**Фрагмент текста**
++++++
Но ни один, самый авторитетный и высокотитулованный, автор не сможет объяснить в предисловии то, без чего книга сегодня не может выйти к читателю: ее пятнадцатилетнего несуществования, ее насильственной выключенности из духовной жизни страны. Сделать попытку объяснить это может человек, который непосредственно участвовал в этом процессе „неиздания“. Даже Василий Гаврилович не смог бы этого сделать, даже если бы дожил до сегодняшнего дня: незадолго до окончания работы над книгой он перенес тяжелый инсульт, и мы старались не посвящать его в мелкие и порой тяжело унизительные перипетии борьбы, продолжавшейся больше года и закончившейся поражением. Это мог бы сделать Михаил Дмитриевич Михалев, но и он не дожил до выхода книги.
Остался один я…»
++++++
**Показанные строки**
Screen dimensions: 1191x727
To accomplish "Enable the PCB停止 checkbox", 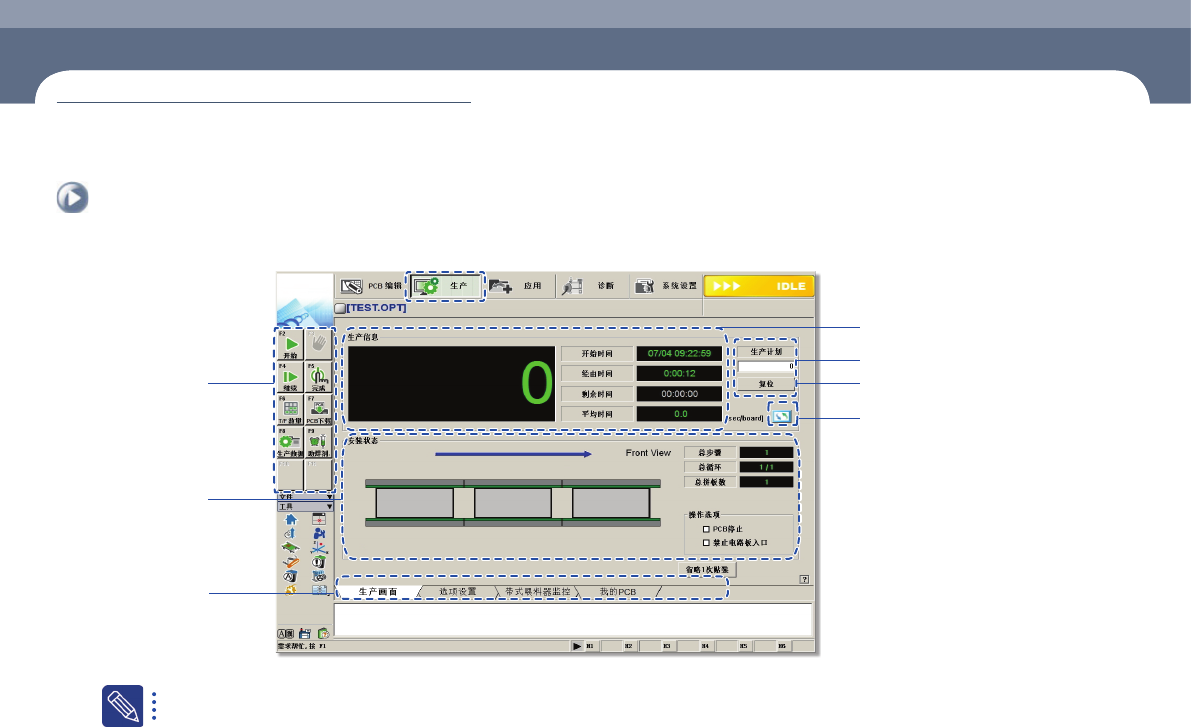I will tap(707, 528).
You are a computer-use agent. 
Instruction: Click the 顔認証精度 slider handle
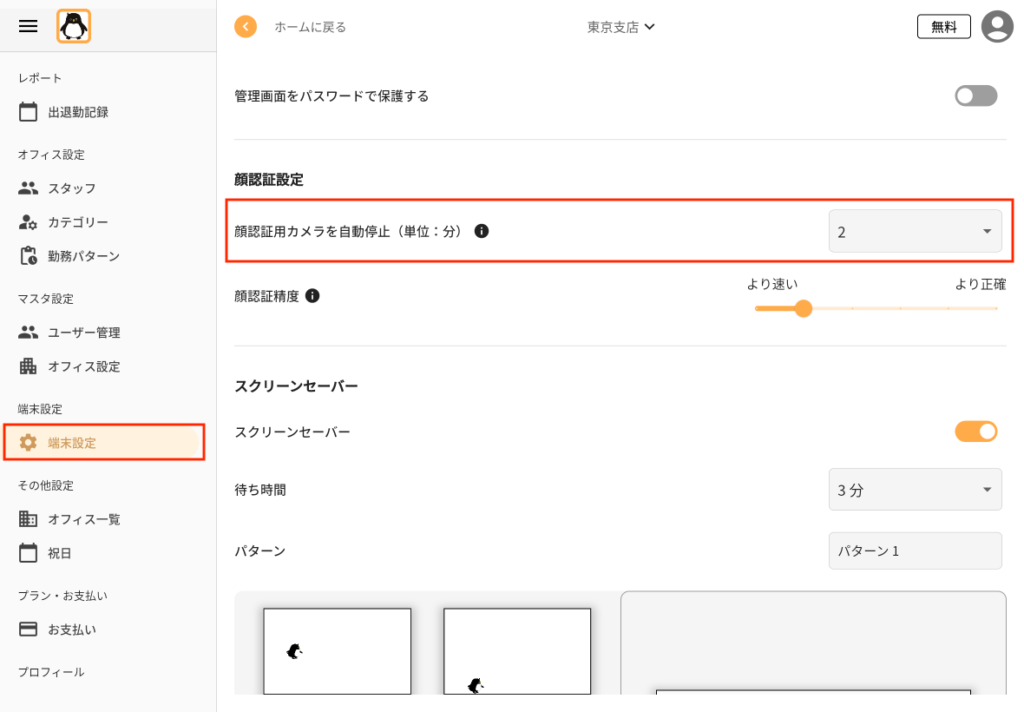(803, 308)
++++++
**Задание A**
Ответьте на вопросы по фрагменту текста, выше строк.
(i) Сколько лет книга не существовала для читателя?
(ii) Что перенес Василий Гаврилович незадолго до окончания работы над книгой?
(iii) Сколько продолжалась борьба и чем она закончилась?
**Задание B**
Перепишите из фрагмента текста, выше строк, часть, которая открывается словами «Но ни один, самый» и завершается словами «до выхода книги.».
**Задание C**
Определите, соответствуют ли утверждения фрагменту текста, выше строк. Для каждого ответьте «да» или «нет» и приведите решающие слова из фрагмента.
(i) Самый авторитетный автор сможет объяснить в предисловии пятнадцатилетнее несуществование книги.
(ii) Василия Гавриловича старались не посвящать в перипетии борьбы.
(iii) Михаил Дмитриевич Михалев дожил до выхода книги.

**Подробное решение A**
(i) Пятнадцать лет.
(ii) Тяжелый инсульт.
(iii) Больше года, она закончилась поражением.

**Подробное решение B**
Но ни один, самый авторитетный и высокотитулованный, автор не сможет объяснить в предисловии то, без чего книга сегодня не может выйти к читателю: ее пятнадцатилетнего несуществования, ее насильственной выключенности из духовной жизни страны. Сделать попытку объяснить это может человек, который непосредственно участвовал в этом процессе „неиздания“. Даже Василий Гаврилович не смог бы этого сделать, даже если бы дожил до сегодняшнего дня: незадолго до окончания работы над книгой он перенес тяжелый инсульт, и мы старались не посвящать его в мелкие и порой тяжело унизительные перипетии борьбы, продолжавшейся больше года и закончившейся поражением. Это мог бы сделать Михаил Дмитриевич Михалев, но и он не дожил до выхода книги.

**Подробное решение C**
(i) Нет: «ни один, самый авторитетный и высокотитулованный, автор не сможет объяснить в предисловии то, без чего книга сегодня не может выйти к читателю».
(ii) Да: «мы старались не посвящать его в мелкие и порой тяжело унизительные перипетии борьбы».
(iii) Нет: «но и он не дожил до выхода книги».